Task requirements:
(a) Summarize the MOSTLY AI quickstart tutorial in two sentences.
(b) Using the MOSTLY AI quickstart tutorial, decide whether each statement agrees with it, answering yes or no and quoting the words that settle it: (i) The tutorial covers every part of the user interface. (ii) Which options appear in the left side menu depends on the user's access privileges. (iii) The history of previous jobs lets you download QA reports.
(c) Carry on the MOSTLY AI quickstart tutorial from its last sentence.

Source excerpt:
----
Creating your first AI-powered synthetic dataset takes very little effort.

This tutorial guides you through the steps of downloading a dataset, uploading it to MOSTLY AI, starting the synthesization job, and downloading the synthetic version of the original dataset.

You won’t explore every nook and cranny of the user interface in this tutorial. Instead, it gives you a concise overview of the synthetic data generation process while delivering concrete results.

You will see how fun and easy it is!

1. Exploring MOSTLY AI’s main menu

Let’s start by exploring the main menu. Depending on your access privileges, you’ll find two or more of the following options in the left side menu: Jobs, Data Catalogs. Documentation, Settings, and Users.

For this quickstart tutorial, we will just focus on the Jobs option.

MOSTLY AI’s User Interface

Once you clicked on the Jobs option, a page will appear that allows you to set up a new job. If you scroll down, you can see the history of previous jobs. Here, you can download their synthetic datasets and QA reports.
----
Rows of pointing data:
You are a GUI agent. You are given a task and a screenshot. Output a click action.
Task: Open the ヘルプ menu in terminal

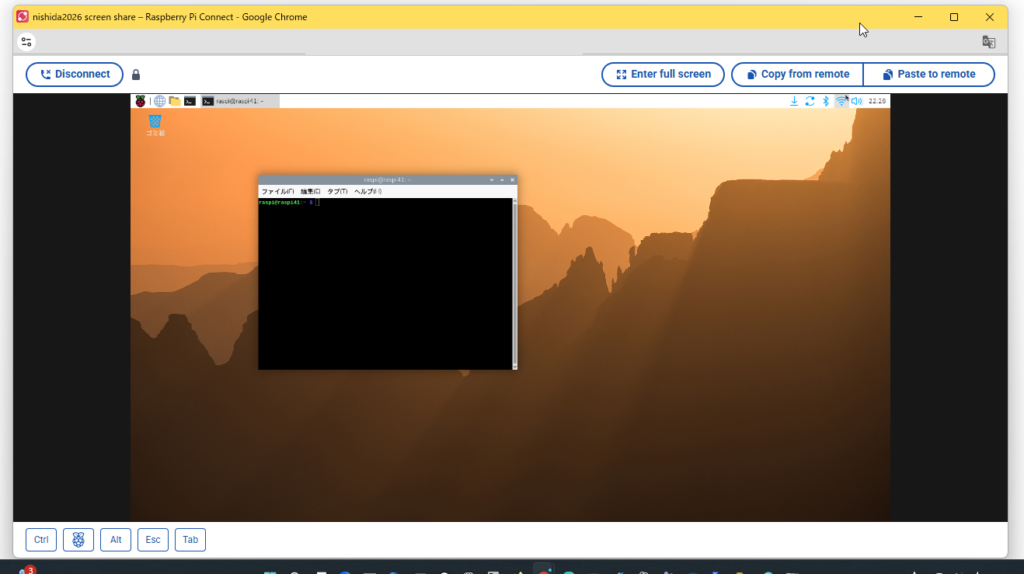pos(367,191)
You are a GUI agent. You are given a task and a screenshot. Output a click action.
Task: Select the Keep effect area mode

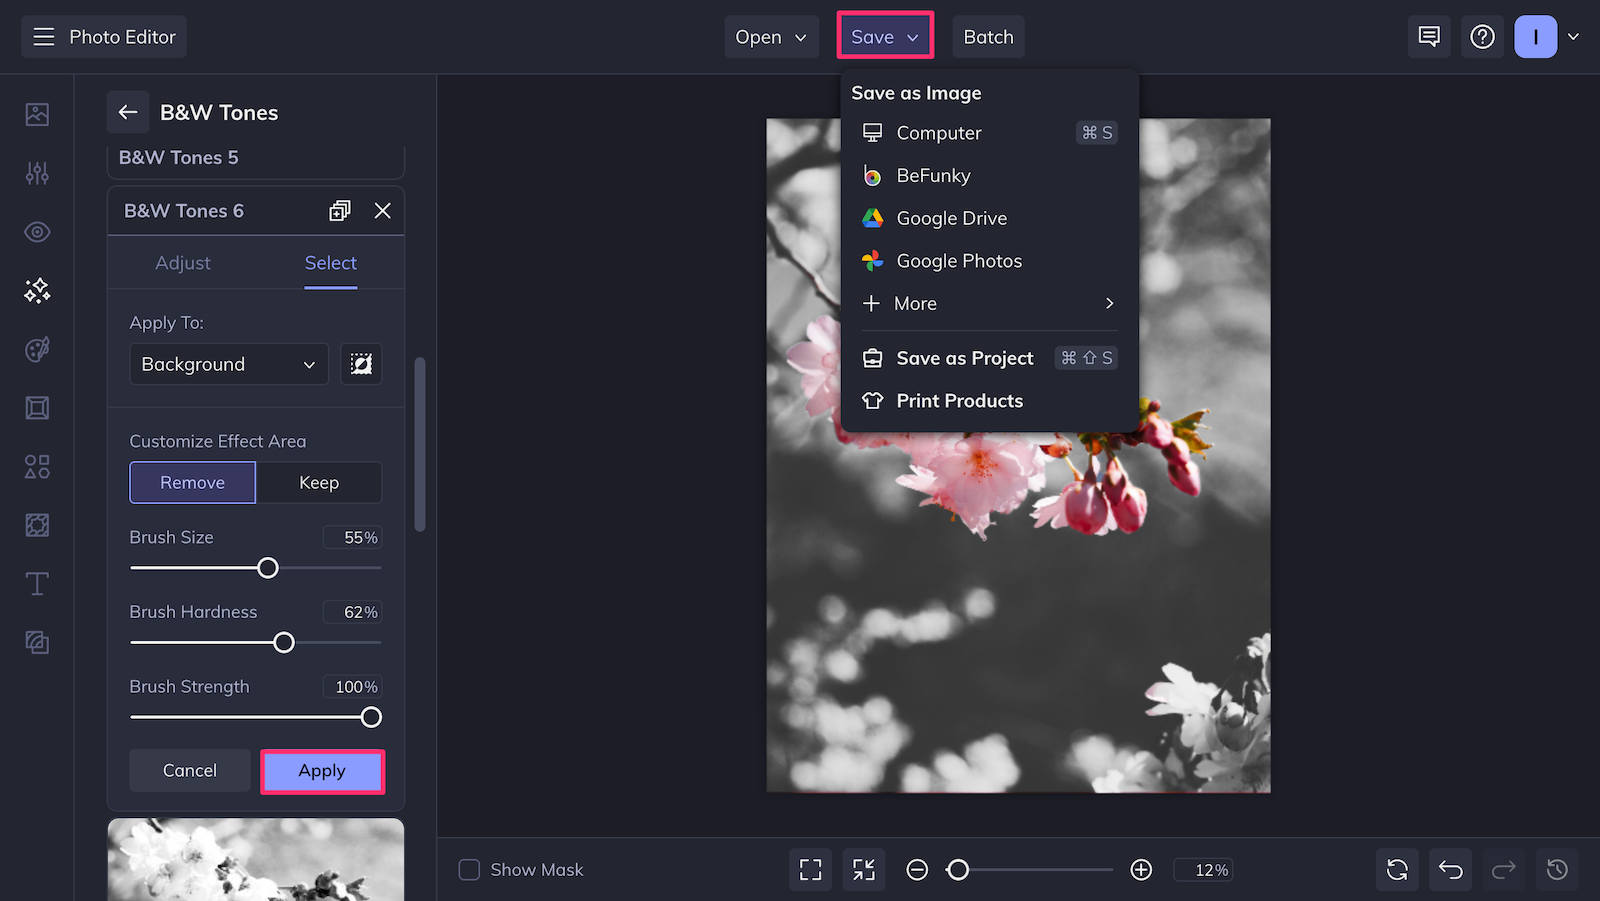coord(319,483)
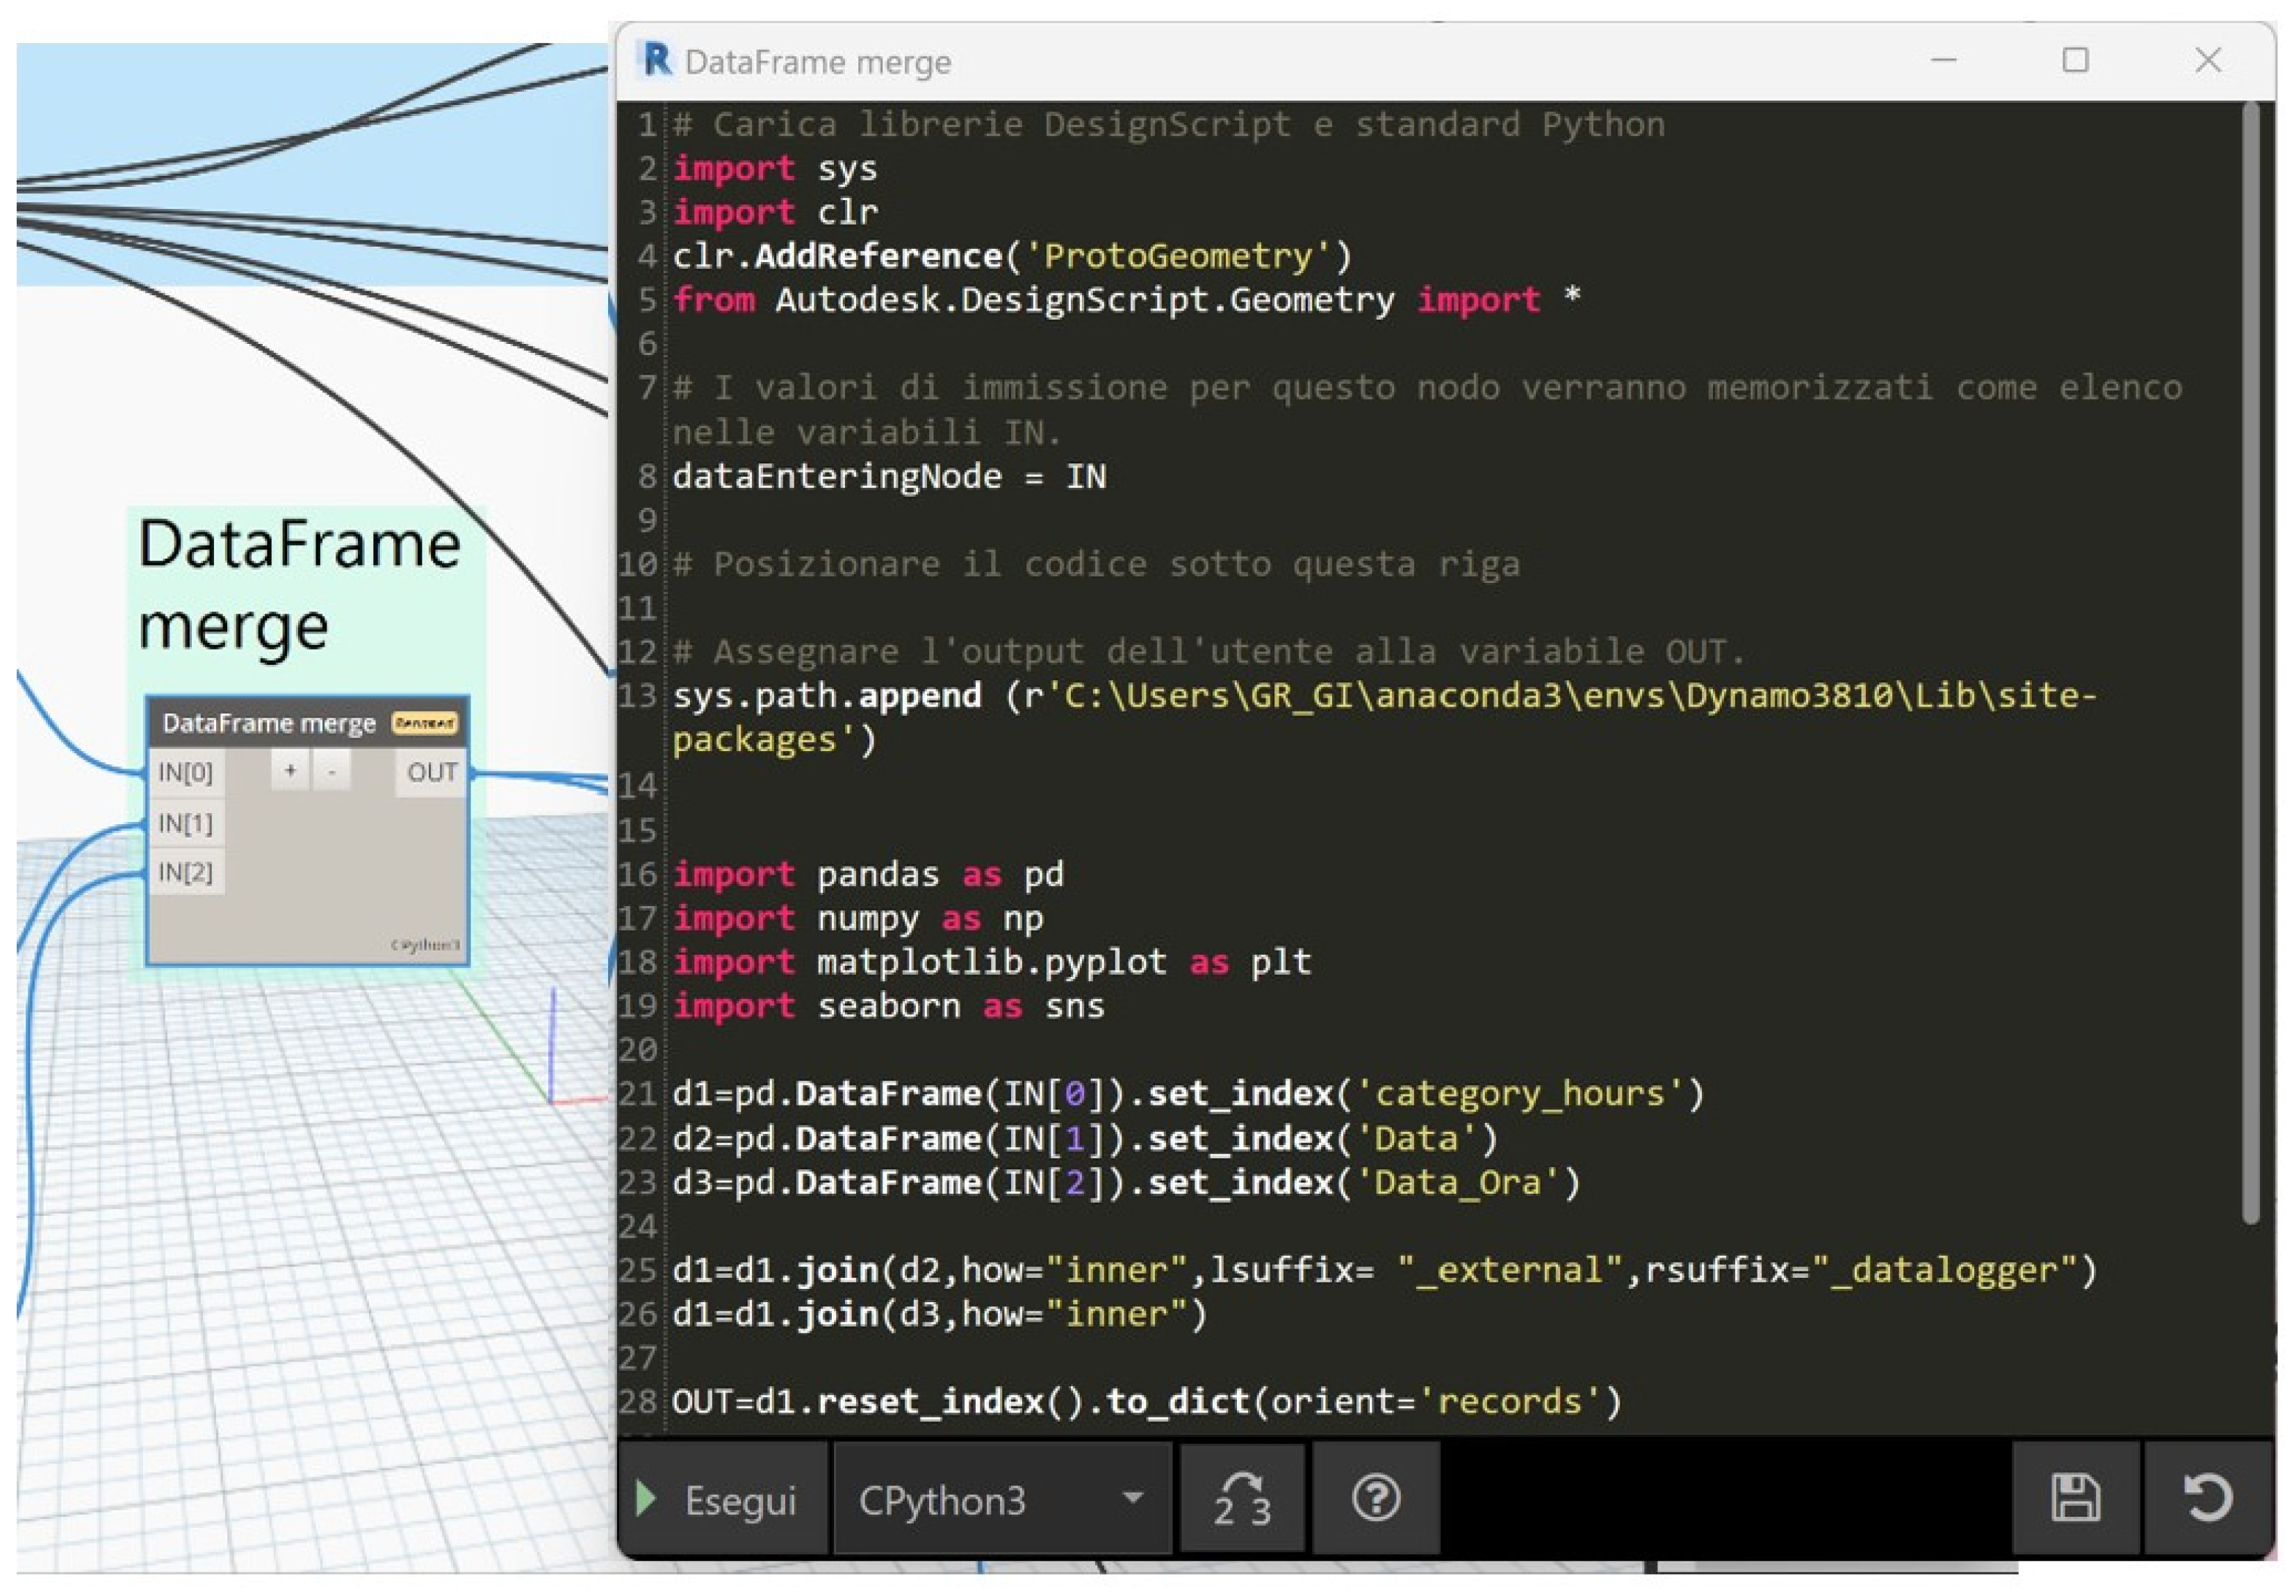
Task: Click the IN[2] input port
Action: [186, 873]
----
Response list:
(a) The tutorial walks through downloading a dataset, uploading it to MOSTLY AI, starting a synthesization job, and downloading the synthetic version, offering a concise overview rather than covering the whole user interface. It begins with the main menu and focuses on the Jobs option, whose page lets you set up a new job and, further down, see previous jobs and download their synthetic datasets and QA reports.

(b)
(i) No: "You won’t explore every nook and cranny of the user interface in this tutorial."
(ii) Yes: "Depending on your access privileges, you’ll find two or more of the following options in the left side menu"
(iii) Yes: "Here, you can download their synthetic datasets and QA reports."

(c)
2. Setting up your first job

To set up a new job, you first need to upload a subject table. A subject is an entity or individual whose privacy you are going to protect. This table further contains their features, such as their height, gender, place of residence, or income.

In addition, you can also choose to upload a linked table if you want to synthesize the behaviors of these subjects. This may include historical activities, transactional records, and customer journeys.

To help you along, we created two datasets for you:

  • US Census Income dataset (download here) with only a subject table.

  • Baseball dataset (download here) with a subject table (players.csv) and a linked table (seasons.csv).

Learn more about these datasets by visiting the Resources section.
Here, you can find more details on their structure and contents.

If you want to synthesize your own dataset, we recommend checking out the Preparing your dataset section.

Please follow the three steps below to configure your first job.

  1. Drag and drop your tables into their respective upload areas.

    • First, drag us-census-income.csv or players.csv into the left upload area.

    • If you want to synthesize the complete Baseball dataset, click on the Add new table icon and drag seasons.csv to this upload area.

    • Next, click on Proceed and wait for the files to upload.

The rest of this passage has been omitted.